- Film poster
- Norwegian: Hora
- Directed by: Reinert Kiil
- Written by: Reinert Kiil
- Produced by: Reinert Kiil
- Starring: Jørgen Langhelle Kenneth Falkenberg
- Cinematography: Vidar Olsen Patrik Säfström
- Edited by: Reinert Kiil
- Music by: Vegard Blomberg
- Production company: Kiil Produksjon
- Distributed by: Another World Entertainment
- Release dates: 9 September 2009 (BUT Film Festival); 2 February 2010 (Norway);
- Running time: 89 minutes
- Country: Norway
- Language: Norwegian
- Budget: 240 000 Kr.

= The Whore (2009 film) =

The Whore (Hora) is a Norwegian comedy-horror film directed by Reinert Kiil and starring Jørgen Langhelle.

== Plot ==
Rikke is an author and is writing on a new novel.
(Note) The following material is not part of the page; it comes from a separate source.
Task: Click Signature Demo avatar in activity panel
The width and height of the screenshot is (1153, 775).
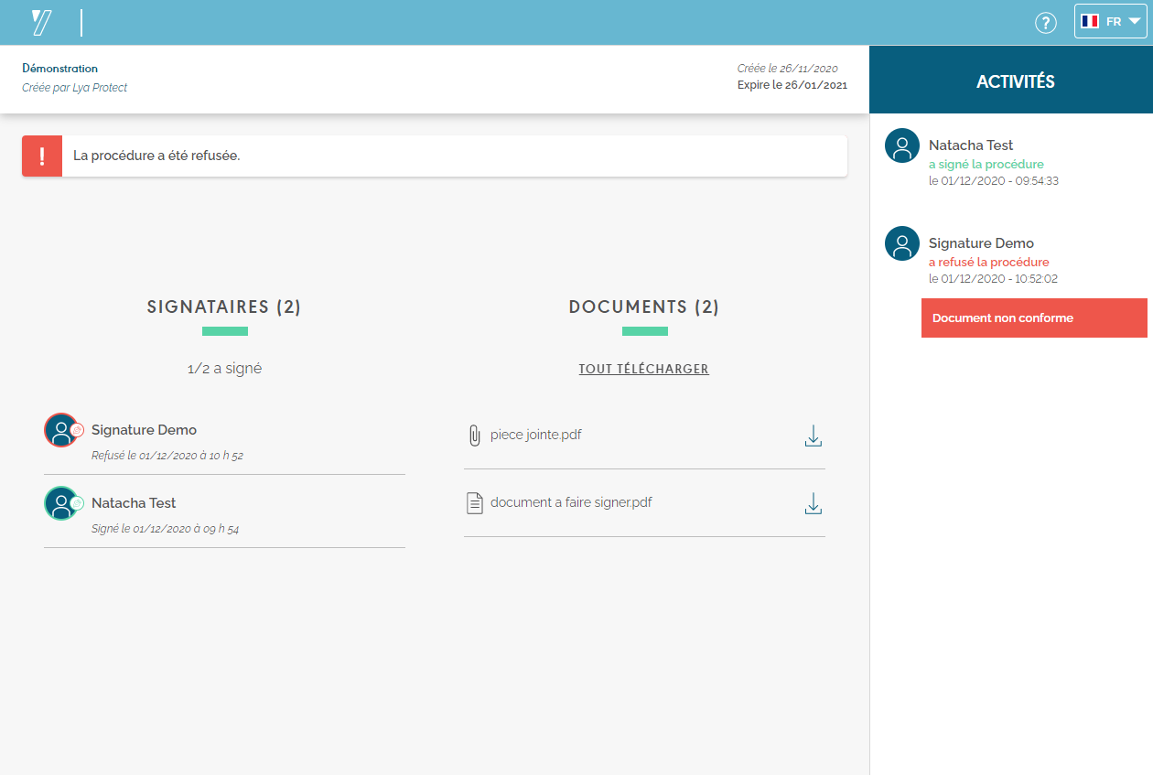Action: click(901, 243)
To find inspiration she decides to get out to the countryside town where her mother is buried. This local community called Dokka is full of goons who make it difficult for Rikkie to write her book.

==Production==
Kiil shot the project with a budget of 240,000 Kroner in just 10 days with a shooting schedule of 16 hours per day at a cabin in Oslo. It is Norway's first exploitation film. Kiil cast Scandinavian porn star Isabel Vibe for the lead character Rikke.

==Release==
The film premiered on September 9, 2009, in Oslo and was on February 5, 2010, released on DVD in Norway. The Whore was banned in Minneapolis at the Minneapolis underground film festival; a private screening was later organised.

==Awards==
The film won Best Feature Award in the Netherlands at BUT FILM FESTIVAL 2009 and the award was presented to Reinert Kiil by director John Waters. The Whore won best sound mix at Denver Underground Film Festival in 2009.

==Soundtrack==
The score was composed by Apoptygma Berzerk sound engineer Vegard Blomberg.

==Sequel==
The Sequel Inside the Whore was released 2011 in Norway. It was filmed in summer 2010 in Kvamm, Norway. The sequel's director was Reinert Kiil, who also portrayed the lead character. Other cast members were Jørgen Langhelle, Viktoria Winge, Kim Sønderholm, porn star Isabel Vibe and Reality TV (Big Brother) star Anette Young.